Sebagian besar penghasilannya memang bukan berasal dari gajinya, namun dari bonus atas kesuksesannya membawa Snap Inc, perusahaan yang menaungi Snapchat, melantai di Bursa New York. Bonus dari IPO itu hampir Rp7 triliun padahal gajinya Rp1,37 miliar setahun.
Spiegel lahir pada 4 Juni 1990 di California, AS. Orang tuanya bukan seorang miliarder, namun keduanya merupakan pengacara yang sukses. Kendati demikian, Spiegel tak tertarik mengikut jejak karir orang tuanya yang terlalu sibuk karena sering mendapat telepon mendadak dari klien. Spiegel bertekad menjadi si klien yang bisa menelpon pengacara kapanpun dia mau.
Ide membuat Snapchat muncul dari rekannya, Reggie Brown saat tugas kuliah di Stanford University. Saat itu, Spiegel menjadi mitra Brown dalam membuat proyek purwarupa yang menjadi bibit Snapchat, aplikasi ponsel pintar yang membuat pengguna bisa menampilkan foto dalam 24 jam sebelum menghilang otomatis.
Spiegel pun memutuskan untuk keluar dari kuliah untuk melakukan sejumlah proyek. Beberapa proyeknya gagal total. Pada 2011, barulah dia mendirikan Snap. Dia merekrut Murphy dan Brown meski nama terakhir ‘ditendang’. Brown sempat mengajukan tuntutan dan berujung pada kesepakatan kedua belah pihak memberikan uang tunai 158 juta dolar AS kepada Brown.
Nama Spiegel mencuat pada 2013 saat menolak tawaran fantastis dari bos Facebook, Mark Zuckerberg yang tertarik membeli Snap senilai 3 miliar dolar AS. Pada Maret 2017, perusahaannya listing di pasar modal dan meraup dana 3,4 miliar dolar, terbesar kedua untuk perusahaan teknologi setelah Facebook.
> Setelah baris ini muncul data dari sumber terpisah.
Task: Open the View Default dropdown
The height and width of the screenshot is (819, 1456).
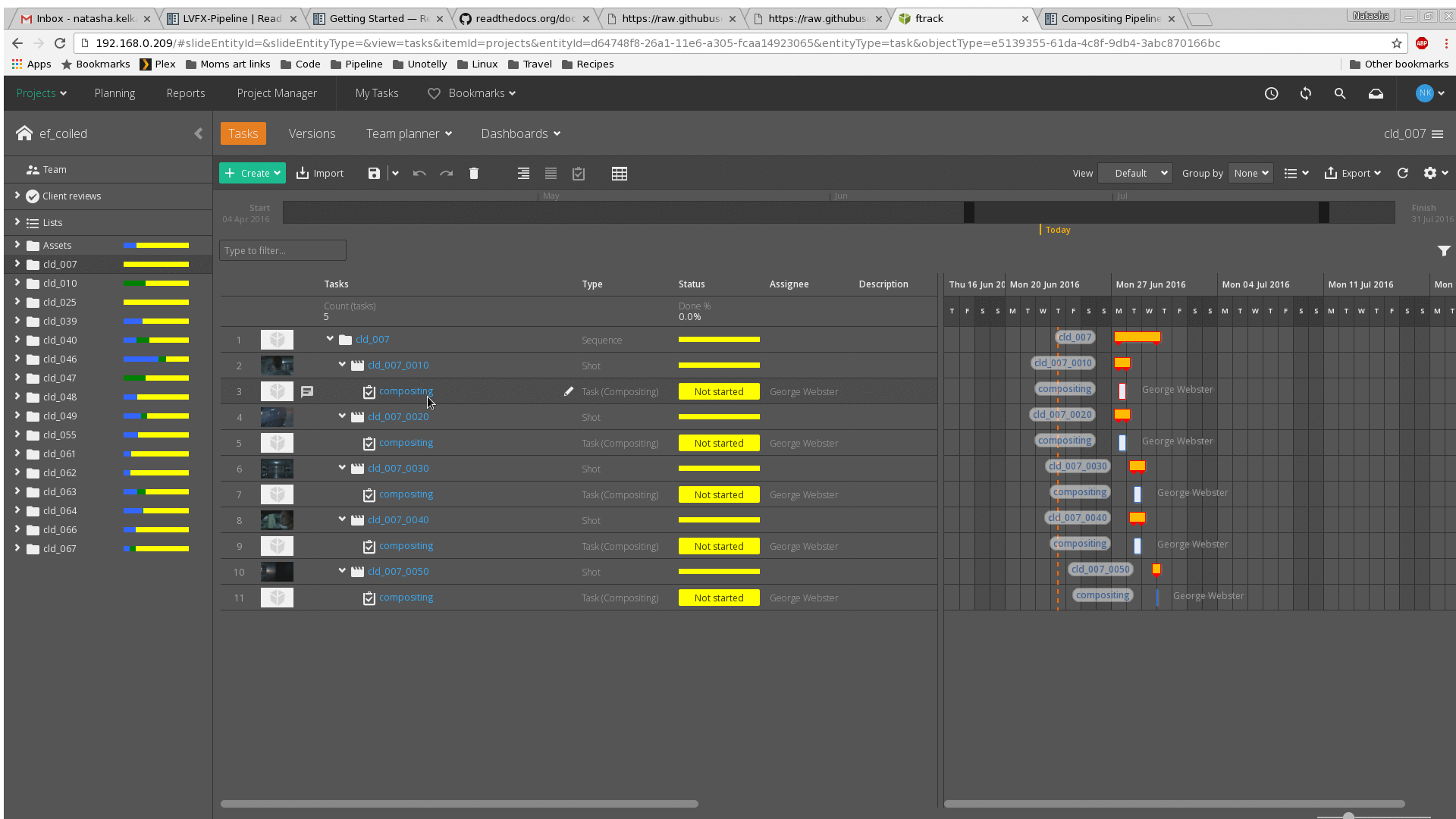Action: click(1134, 174)
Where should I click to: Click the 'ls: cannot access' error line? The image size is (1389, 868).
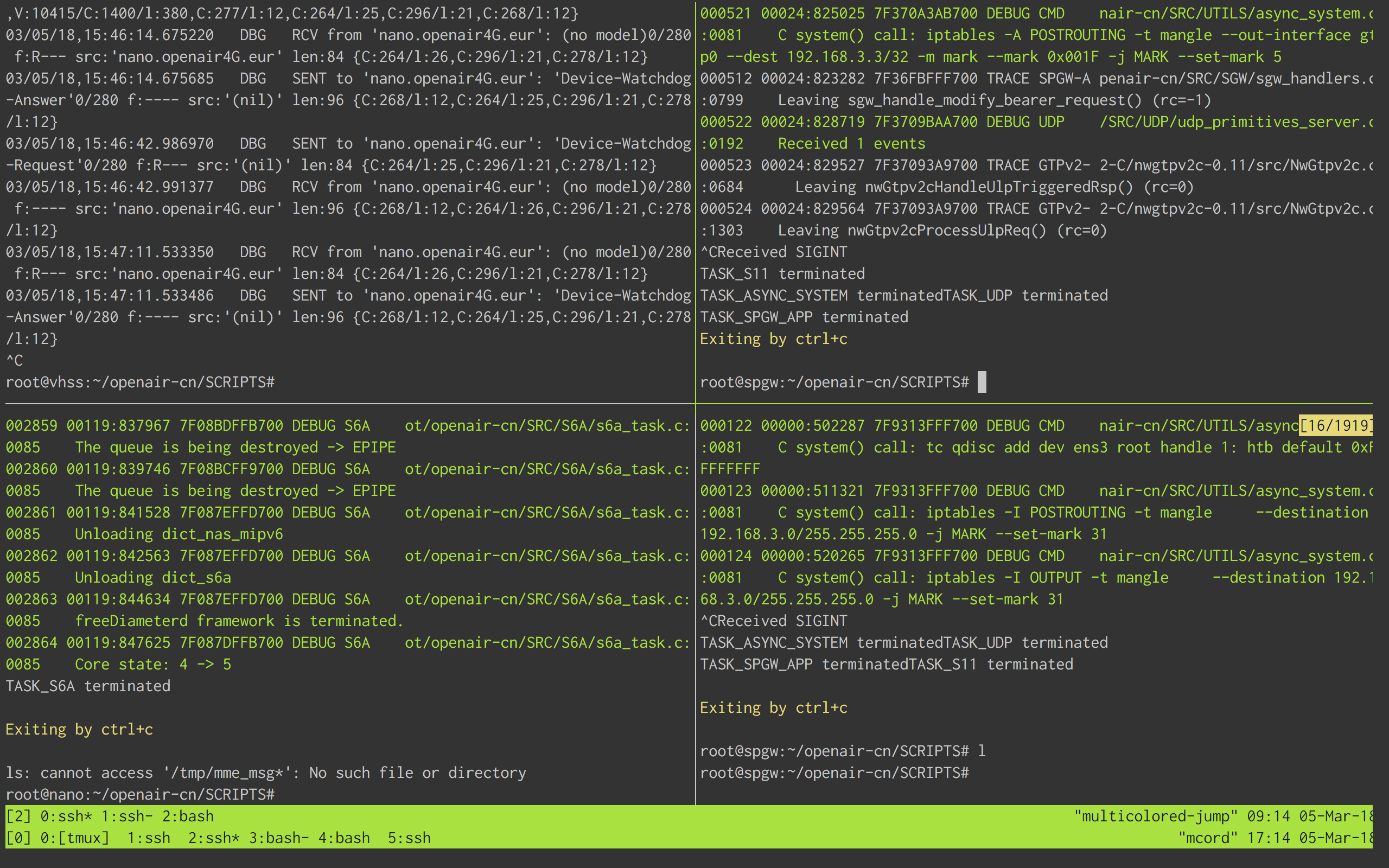click(x=266, y=772)
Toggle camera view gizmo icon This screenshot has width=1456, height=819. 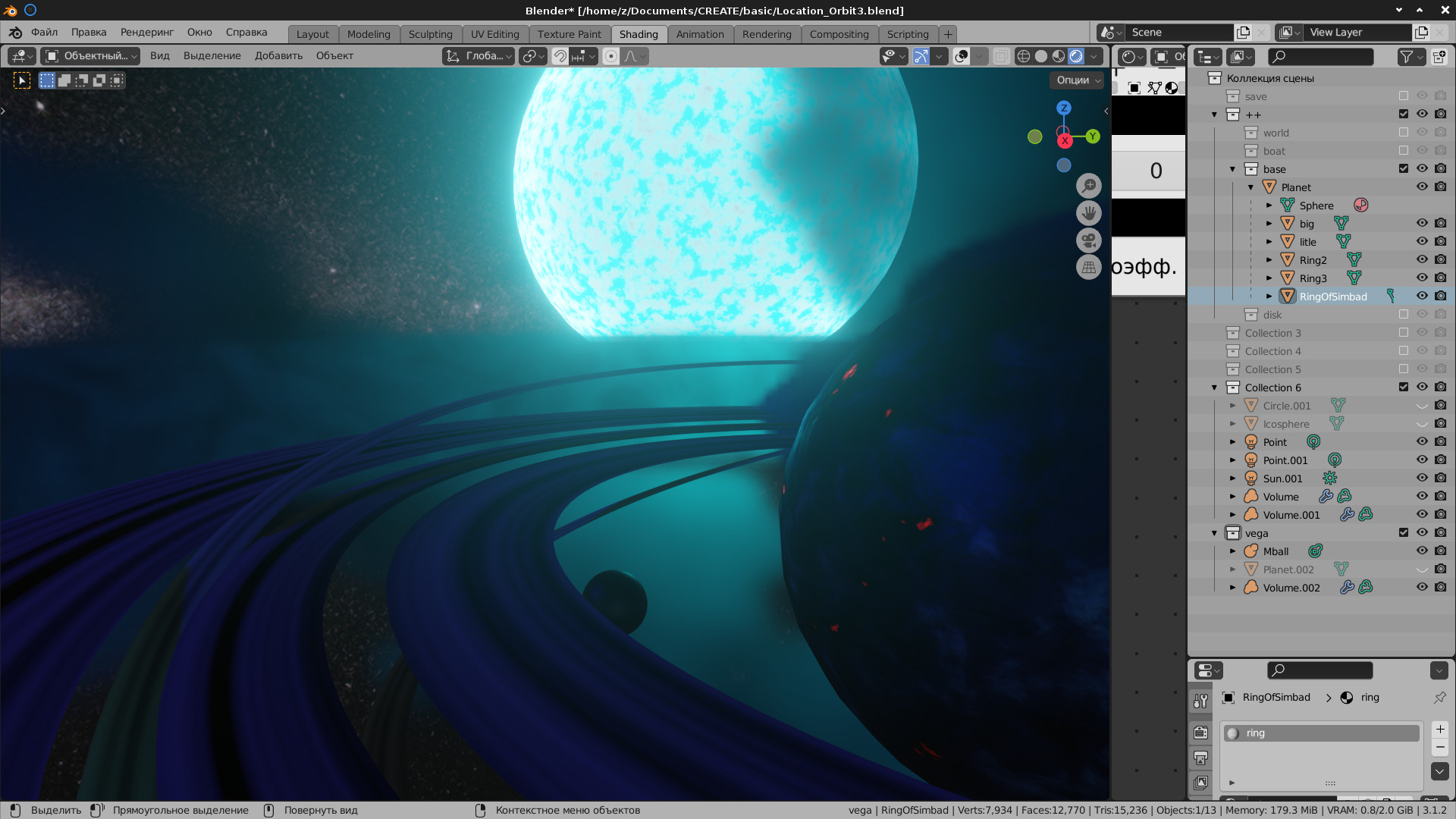tap(1088, 240)
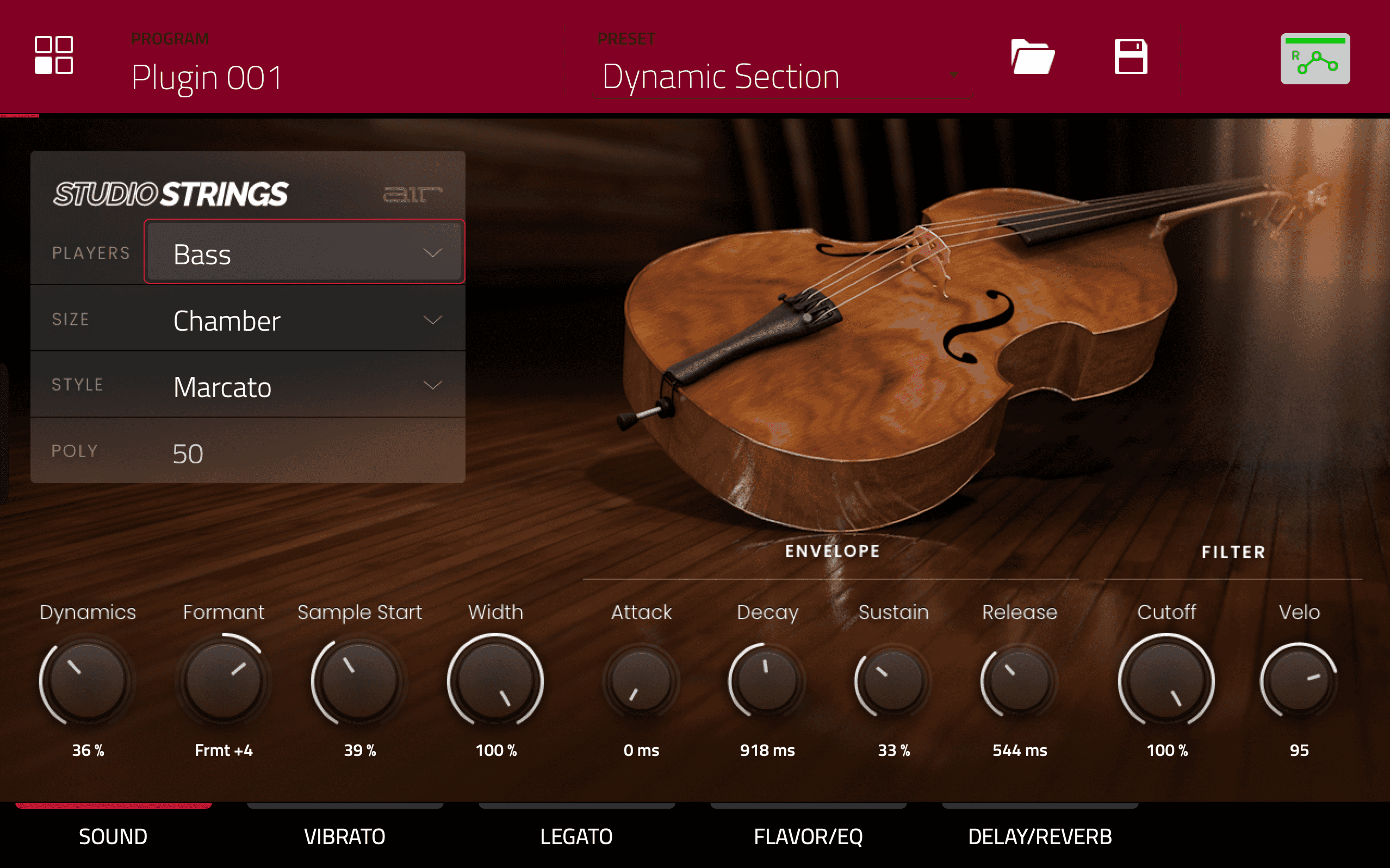
Task: Open the preset folder browser icon
Action: click(1032, 57)
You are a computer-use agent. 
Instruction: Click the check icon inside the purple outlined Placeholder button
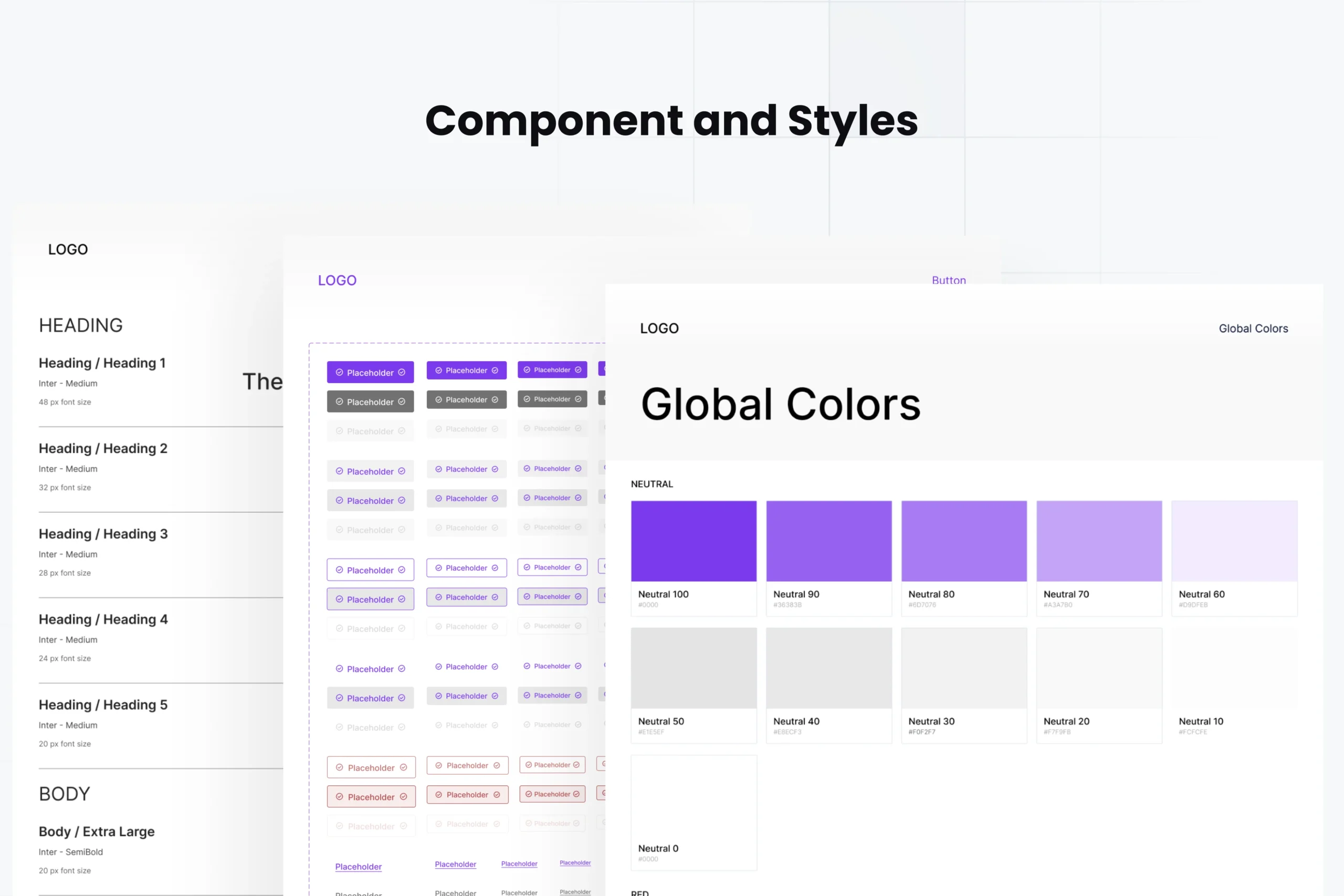point(340,570)
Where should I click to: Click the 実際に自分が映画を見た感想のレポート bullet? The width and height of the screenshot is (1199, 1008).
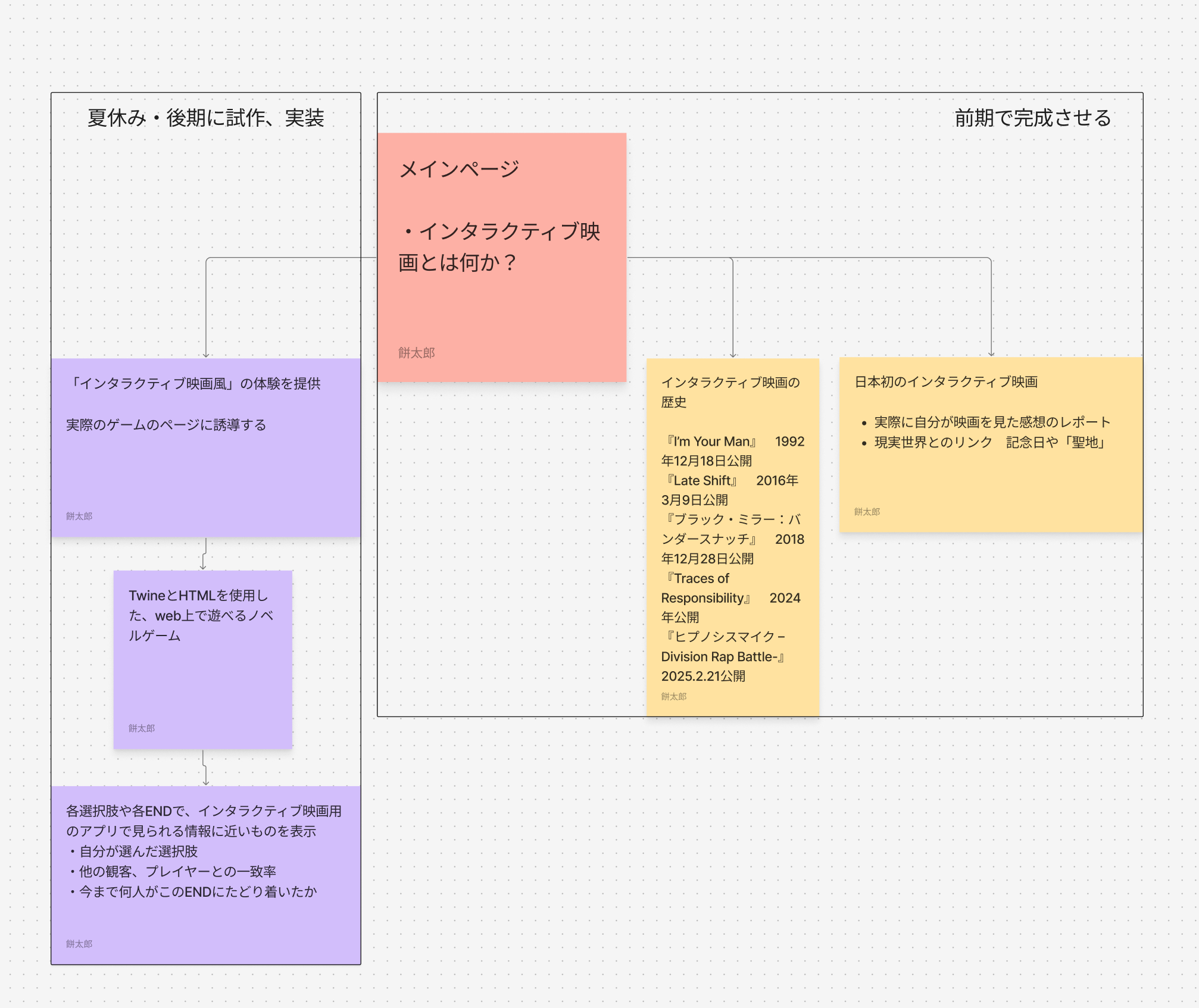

Spiegel dan Murphy kini mengontrol 18 persen saham Snap. Spiegel menjadi CEO sementara Murphy menjabat sebagai Chief Technology Officer (CTO) Snap.
Meski kisah hidupnya mirip dengan Bill Gates dan Mark Zuckerberg, Spiegel bukan sosok yang kutu buku. Dia memiliki kepribadian yang berbeda saat kuliah: penggemar pesta, bergabung dengan klub persaudaraan yang eksklusif, hingga mengendarai mobil mewah sekelas BMW dan Cadillac.
Spiegel sempat dekat dengan penyanyi Taylor Swift meskipun akhirnya menikah pada tahun lalu dengan model asal Australia, Miranda Kerr. Keduanya bertemu dalam sebuah acara makan malam Louis Vuitton di New York pada 2015 dan kini sudah sudah dikaruniai seorang anak laki-laki.